In some realms of public policy, compromise is wrongheaded or impossible. Causes such as the abolition of slavery and the attainment of full rights for women are historical examples where there was a right answer, but it was not the politically convenient midpoint between the two most popular positions of the day.

Stark choices in war

Military conflict is generally another case in point. You either go to war or you don’t, and trying to fudge the distinction is usually a mistake. Even within wars, some decisions can’t be blurred. For example, as we saw in Iraq, once President Bush decided to surge forces in 2007, it was important that the nation do so resolutely. We needed to make a decision and then properly resource it — or accept that we were likely headed for defeat.

But the federal budget debate is different. The battles are ongoing and never-ending, and the results are seldom permanent. The system is set up to allow debate and adjustment on an annual basis. It is also set up to require compromise when we have divided government.

Choices more palatable

If we had extremely high tax and spending burdens like some European countries, Tea Partiers might be right that it was time for a showdown about the country’s future. Or, if entitlements were about to be savaged by a heartless right wing, Democrats might be right to defend them at all costs.

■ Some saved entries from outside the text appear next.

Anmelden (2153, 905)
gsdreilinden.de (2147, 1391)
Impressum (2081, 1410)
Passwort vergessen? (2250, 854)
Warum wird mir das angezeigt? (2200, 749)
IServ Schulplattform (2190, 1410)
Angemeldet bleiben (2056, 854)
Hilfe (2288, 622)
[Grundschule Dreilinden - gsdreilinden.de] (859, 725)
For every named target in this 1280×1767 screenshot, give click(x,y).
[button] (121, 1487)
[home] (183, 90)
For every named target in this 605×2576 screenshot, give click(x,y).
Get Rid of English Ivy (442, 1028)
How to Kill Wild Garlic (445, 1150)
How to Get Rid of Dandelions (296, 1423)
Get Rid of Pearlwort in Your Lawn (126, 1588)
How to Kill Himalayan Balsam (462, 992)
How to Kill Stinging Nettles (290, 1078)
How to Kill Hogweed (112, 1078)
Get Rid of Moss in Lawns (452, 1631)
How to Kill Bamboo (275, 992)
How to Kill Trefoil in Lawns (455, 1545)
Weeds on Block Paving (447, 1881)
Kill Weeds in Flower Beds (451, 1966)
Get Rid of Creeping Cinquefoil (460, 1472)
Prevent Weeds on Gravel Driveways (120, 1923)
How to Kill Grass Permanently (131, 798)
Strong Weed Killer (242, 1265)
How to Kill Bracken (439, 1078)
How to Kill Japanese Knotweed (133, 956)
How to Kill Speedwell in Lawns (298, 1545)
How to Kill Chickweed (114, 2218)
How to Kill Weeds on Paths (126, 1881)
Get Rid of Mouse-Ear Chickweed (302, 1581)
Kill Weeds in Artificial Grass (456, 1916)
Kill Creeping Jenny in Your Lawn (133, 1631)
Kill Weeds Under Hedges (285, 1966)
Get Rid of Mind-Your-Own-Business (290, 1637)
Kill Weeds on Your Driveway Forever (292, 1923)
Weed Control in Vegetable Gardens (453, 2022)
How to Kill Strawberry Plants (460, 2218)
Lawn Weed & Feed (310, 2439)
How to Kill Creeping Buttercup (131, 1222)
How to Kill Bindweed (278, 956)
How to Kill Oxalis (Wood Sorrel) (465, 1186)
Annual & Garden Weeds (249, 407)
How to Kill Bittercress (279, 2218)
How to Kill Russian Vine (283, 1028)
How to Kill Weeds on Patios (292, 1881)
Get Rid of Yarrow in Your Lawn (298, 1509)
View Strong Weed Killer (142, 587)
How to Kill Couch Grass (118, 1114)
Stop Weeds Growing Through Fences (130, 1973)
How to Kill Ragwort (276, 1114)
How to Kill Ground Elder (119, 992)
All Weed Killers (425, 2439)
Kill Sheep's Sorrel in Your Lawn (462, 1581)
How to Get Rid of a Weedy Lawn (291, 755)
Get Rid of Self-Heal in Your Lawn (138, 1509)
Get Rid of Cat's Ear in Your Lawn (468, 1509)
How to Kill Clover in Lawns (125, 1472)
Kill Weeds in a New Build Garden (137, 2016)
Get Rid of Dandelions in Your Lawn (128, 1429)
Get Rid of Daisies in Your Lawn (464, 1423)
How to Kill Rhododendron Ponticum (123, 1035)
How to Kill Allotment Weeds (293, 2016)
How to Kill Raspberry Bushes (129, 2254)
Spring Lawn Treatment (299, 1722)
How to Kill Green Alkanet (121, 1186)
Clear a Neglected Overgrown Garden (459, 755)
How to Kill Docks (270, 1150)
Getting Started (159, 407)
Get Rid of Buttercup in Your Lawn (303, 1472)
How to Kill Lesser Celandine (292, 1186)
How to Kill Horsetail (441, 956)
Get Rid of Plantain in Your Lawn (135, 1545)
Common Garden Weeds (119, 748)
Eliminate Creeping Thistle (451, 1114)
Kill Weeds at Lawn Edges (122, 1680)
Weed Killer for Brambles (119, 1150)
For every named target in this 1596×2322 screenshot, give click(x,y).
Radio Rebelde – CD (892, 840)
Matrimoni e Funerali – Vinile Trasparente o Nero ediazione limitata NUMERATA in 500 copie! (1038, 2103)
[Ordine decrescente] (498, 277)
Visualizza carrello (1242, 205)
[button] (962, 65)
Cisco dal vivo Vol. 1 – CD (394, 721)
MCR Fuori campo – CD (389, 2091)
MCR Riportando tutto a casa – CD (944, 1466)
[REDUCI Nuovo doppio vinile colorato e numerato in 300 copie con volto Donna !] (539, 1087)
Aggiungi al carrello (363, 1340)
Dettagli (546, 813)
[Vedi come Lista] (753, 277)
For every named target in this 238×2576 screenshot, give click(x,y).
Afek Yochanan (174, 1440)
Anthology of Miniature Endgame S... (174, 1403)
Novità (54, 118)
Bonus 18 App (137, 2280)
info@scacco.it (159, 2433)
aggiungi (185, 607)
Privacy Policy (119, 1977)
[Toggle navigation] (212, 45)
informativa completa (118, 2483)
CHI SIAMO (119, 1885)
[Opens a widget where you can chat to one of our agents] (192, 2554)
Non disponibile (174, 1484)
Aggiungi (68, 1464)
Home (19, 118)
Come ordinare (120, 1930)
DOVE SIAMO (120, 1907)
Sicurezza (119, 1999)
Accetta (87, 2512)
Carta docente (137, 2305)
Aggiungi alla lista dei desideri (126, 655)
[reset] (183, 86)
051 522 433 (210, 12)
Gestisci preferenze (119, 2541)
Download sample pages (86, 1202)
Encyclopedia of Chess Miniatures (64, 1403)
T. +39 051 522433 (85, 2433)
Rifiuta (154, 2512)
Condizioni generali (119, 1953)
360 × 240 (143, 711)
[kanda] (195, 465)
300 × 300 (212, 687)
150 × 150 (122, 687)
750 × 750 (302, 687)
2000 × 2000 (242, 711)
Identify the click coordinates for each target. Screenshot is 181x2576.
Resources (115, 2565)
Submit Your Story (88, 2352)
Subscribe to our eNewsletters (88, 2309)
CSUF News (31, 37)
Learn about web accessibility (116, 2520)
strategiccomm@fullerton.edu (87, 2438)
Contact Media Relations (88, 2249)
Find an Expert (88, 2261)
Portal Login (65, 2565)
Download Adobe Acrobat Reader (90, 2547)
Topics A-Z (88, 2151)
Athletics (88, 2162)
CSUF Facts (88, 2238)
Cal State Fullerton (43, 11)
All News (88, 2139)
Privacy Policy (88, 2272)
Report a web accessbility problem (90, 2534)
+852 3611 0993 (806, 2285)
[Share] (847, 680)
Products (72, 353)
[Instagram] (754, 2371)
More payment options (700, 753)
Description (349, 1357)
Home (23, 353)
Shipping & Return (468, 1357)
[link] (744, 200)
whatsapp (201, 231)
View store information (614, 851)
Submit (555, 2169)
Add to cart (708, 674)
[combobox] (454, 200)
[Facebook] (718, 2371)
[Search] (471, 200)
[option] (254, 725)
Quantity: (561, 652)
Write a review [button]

In fact, our budget choices today are much more palatable. Tax rates are lower than they were under President Clinton, and virtually no one wants to raise them massively. Entitlements have just been expanded under a Republican president and continue to grow faster than inflation, and virtually no one is proposing that we actually cut them. So we have space within which to compromise.

Finally, Washington should not exaggerate government’s role in our economic future. Beyond the Beltway, the gradual recovery of the housing market, the reinvigoration of domestic energy production and U.S. manufacturing, exciting progress in new technologies such as cyber and 3-D printing, and the ongoing electronics revolution are beginning to bring our economy back — and our deficit down.

Washington does not need to be the only answer. It just needs to avoid being the main problem — and then live to fight another budget battle as the parties seek new mandates from the voters in 2014 and 2016. That is how it is supposed to work. That is why Congress and the president should seek a compromise deal now.